Aber meine Vorfahrin Anna Maria Ziemer ist 1773 nicht in Berlin oder Göttingen geboren, sondern in Kirchheimbolanden in der Pfalz, nicht als Tochter eines gebildeten Kaufmanns oder gar eines Professors, sondern als Tochter eines Beständers, das heißt, des Pächters eines städtischen Bauerngutes, und sie wurde nicht in der Welt des liberalen Judentums oder im Umkreis einer Universität erzogen, sondern in einer kleinen Residenzstadt. Wie weit können Zeitgenossen voneinander entfernt sein! Dass sie kein Genie war, bleibt da noch unberücksichtigt.

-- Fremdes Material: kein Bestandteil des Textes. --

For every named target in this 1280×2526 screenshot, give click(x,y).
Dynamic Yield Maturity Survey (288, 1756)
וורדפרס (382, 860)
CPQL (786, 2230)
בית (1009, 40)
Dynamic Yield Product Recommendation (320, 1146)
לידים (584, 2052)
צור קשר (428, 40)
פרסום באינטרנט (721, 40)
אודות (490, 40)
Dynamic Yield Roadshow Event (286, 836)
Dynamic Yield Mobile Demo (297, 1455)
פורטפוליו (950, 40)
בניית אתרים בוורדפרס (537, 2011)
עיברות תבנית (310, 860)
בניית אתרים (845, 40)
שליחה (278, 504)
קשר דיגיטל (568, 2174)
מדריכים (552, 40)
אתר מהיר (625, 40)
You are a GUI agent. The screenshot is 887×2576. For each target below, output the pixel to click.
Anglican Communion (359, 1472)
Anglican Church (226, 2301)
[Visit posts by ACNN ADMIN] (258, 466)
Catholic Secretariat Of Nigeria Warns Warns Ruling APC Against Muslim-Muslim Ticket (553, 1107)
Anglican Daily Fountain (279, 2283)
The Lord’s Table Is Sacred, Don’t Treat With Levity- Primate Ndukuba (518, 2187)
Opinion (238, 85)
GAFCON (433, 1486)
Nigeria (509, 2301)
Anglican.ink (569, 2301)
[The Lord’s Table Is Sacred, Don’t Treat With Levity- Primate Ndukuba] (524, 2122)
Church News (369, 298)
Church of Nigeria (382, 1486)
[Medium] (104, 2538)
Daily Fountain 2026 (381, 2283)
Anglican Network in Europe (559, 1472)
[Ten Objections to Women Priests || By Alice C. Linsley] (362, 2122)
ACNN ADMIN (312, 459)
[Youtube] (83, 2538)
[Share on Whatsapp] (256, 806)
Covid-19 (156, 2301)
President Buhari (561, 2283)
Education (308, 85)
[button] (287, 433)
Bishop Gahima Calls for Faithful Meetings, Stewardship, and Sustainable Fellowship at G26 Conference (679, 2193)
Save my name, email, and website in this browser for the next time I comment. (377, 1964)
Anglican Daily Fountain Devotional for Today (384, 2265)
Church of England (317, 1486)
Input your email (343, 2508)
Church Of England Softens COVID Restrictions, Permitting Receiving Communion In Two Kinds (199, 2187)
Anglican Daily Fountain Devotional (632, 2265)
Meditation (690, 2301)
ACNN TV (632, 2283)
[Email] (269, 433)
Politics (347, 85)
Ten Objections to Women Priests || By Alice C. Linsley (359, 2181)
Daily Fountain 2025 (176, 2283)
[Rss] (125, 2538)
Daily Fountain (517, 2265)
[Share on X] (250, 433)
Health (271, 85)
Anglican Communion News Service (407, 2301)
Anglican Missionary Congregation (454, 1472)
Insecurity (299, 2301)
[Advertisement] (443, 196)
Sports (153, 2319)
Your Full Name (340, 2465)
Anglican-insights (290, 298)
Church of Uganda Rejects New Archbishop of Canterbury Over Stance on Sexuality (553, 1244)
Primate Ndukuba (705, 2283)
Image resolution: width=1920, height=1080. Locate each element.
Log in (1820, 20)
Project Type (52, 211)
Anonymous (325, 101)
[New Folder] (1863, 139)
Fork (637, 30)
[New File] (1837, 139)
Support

Anna Maria ist von ihrer Mutter Maria Susanna Adam her eine Kirchheimbolanderin. Adams gibt es im 18. Jahrhundert viele in der Stadt. Schon um 1700 ist Henrich Adam Hafner- oder Häffnermeister in Kirchheim. Die Hafner stellen Gebrauchsgeschirr aus Ton her, das in keinem Haushalt fehlen darf. Zwei seiner Söhne, Johann Christoph und Johann Friedrich, sind wie der Vater Bürger und Häffner in Kirchheimbolanden. Christoph scheint etwas erfolgreicher zu sein als Friedrich: er wohnt in der Oberstadt, ist Ratsverwandter, hat einen Kirchsenior zum Schwiegervater. Aber auch Friedrich hat sein Auskommen in der neuen Vorstadt. Sein Schwiegervater Johann Konrad Häßer ist ebenfalls Bürger in Kirchheim und sein Schwager Häßer ist Wagner in der Stadt. Als Friedrichs jüngste Tochter wird Maria Susanna am 19. 2. 1732 geboren. Sie heiratet am 18. 12. 1759 Johann Wilhelm Ziemer von der Heyd.

Die Ziemers sind fremd in Kirchheimbolanden. Woher sie kamen, weiß ich nicht. Der Leithof auf der Heyd ist ein städtisches Bauerngut, das Johann Wilhelm mit einem älteren Verwandten, vielleicht seinem Vater, als "Beständer" bearbeitet. Beständer besaßen Zugvieh und Werkzeug. Sie pachteten Haus und Hof gegen Naturallieferungen an den Eigentümer. Die Mengen wurden vertraglich festgeschrieben. Gute Beständer blieben oft ihr Lebtag, auch die Witwen mit Söhnen oder Schwiegersöhnen konnten solche Verträge erneuern.

Johann Wilhelm Ziemer, Anna Marias Vater, ist nicht ganz so ausdauernd. Als sein Vater oder Onkel Johann Peter Ziemer 1762 fast 70jährig stirbt, gibt er den Hof auf und findet Arbeit und Wohnung auf der "Kohlhütte". Das ist vielleicht eine Kokerei, wo aus Braunkohle Koks gebrannt wird. Dort werden seine mittleren Kinder geboren.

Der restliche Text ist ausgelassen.